Andrew Miller

Personal information
- Full name: Andrew John Trevor Miller
- Born: 30 May 1963 (age 63) Chesham, Buckinghamshire, England
- Nickname: Dusty, Wino
- Height: 5 ft 11 in (1.80 m)
- Batting: Left-handed
- Bowling: Unknown

Domestic team information
- 1982–1985: Oxford University
- 1983–1987: Middlesex
- 1988–1989: Hertfordshire

Career statistics
| Competition | First-class | List A |
| Matches | 69 | 25 |
| Runs scored | 3,131 | 792 |
| Batting average | 31.62 | 36.00 |
| 100s/50s | 3/18 | 1/3 |
| Top score | 128* | 101 |
| Balls bowled | 24 | 6 |
| Wickets | 1 | 0 |
| Bowling average | 14.00 | – |
| 5 wickets in innings | – | – |
| 10 wickets in match | – | – |
| Best bowling | 1/4 | – |
| Catches/stumpings | 20/– | 6/– |
- Source: Cricinfo, 21 September 2023

= Andrew Miller (cricketer, born 1963) =

English cricketer (born 1963)

Andrew John Trevor Miller, born at Chesham, Buckinghamshire on 30 May 1963, was a cricketer who played first-class cricket for Oxford University and Middlesex in the mid-1980s.

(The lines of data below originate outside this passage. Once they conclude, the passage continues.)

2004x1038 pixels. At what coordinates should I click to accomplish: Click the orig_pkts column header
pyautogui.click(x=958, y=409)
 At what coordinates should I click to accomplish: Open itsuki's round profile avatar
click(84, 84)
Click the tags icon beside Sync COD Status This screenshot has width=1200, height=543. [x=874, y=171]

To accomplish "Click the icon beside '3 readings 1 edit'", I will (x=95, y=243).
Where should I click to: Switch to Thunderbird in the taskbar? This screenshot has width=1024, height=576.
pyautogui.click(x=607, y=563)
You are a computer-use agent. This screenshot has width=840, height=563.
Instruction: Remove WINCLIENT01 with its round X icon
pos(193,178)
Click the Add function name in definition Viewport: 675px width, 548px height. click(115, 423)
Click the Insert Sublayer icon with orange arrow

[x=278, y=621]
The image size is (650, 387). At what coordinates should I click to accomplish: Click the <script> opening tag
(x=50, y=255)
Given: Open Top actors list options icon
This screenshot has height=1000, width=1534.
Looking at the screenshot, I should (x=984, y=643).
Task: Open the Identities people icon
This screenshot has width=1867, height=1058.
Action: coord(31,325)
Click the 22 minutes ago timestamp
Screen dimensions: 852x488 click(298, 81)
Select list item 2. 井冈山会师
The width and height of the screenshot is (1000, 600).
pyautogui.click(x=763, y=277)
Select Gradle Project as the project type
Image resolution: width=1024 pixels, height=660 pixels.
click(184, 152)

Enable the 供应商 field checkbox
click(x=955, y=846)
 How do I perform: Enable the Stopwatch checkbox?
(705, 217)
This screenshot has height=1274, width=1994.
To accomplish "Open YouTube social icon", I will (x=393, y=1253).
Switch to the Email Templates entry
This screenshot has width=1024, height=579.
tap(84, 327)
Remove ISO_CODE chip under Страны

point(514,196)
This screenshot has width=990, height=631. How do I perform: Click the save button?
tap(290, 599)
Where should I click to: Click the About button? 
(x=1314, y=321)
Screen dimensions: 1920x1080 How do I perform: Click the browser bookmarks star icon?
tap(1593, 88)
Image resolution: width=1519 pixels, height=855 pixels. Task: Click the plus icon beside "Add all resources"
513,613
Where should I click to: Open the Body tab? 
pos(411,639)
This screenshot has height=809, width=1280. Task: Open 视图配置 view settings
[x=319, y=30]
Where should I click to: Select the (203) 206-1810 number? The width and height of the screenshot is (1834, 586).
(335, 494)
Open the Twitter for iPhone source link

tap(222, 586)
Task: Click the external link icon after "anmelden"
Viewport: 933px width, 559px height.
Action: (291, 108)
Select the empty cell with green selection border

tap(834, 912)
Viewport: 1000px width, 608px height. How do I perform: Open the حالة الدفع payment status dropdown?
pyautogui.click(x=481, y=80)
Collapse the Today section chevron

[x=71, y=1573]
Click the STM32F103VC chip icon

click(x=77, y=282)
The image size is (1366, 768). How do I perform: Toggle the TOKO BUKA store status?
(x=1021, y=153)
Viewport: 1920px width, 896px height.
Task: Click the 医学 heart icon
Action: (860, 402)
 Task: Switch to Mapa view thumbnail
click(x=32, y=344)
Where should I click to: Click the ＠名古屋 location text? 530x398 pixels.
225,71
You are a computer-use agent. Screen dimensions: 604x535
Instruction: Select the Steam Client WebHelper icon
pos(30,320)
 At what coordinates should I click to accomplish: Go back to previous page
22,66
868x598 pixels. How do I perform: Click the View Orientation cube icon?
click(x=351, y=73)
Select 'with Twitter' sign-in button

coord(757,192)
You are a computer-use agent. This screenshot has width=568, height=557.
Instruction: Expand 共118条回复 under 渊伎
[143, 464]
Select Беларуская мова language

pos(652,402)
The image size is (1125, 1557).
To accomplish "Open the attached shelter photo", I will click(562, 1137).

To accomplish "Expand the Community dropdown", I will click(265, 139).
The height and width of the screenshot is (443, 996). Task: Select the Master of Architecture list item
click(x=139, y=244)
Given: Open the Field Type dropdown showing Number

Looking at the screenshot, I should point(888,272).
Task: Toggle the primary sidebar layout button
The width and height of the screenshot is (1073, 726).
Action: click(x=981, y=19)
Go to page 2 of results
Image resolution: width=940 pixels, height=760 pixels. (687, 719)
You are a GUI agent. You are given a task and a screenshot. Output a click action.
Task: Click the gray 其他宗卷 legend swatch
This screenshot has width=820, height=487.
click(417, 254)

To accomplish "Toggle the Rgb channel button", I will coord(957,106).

Miller was a left-handed opening batsman and an occasional bowler. Having made his debut in one match for Oxford University in 1982, he was highly successful for both the university and his county in the 1983 season, making in total 1,002 runs in just 15 matches at a batting average of more than 43. He won a Blue in that year and in the two following seasons, when he played less frequently. His only full season of county cricket was 1986, when he made 963 runs, but he left the first-class game at the end of the following season.

He later played Minor Counties cricket for Hertfordshire.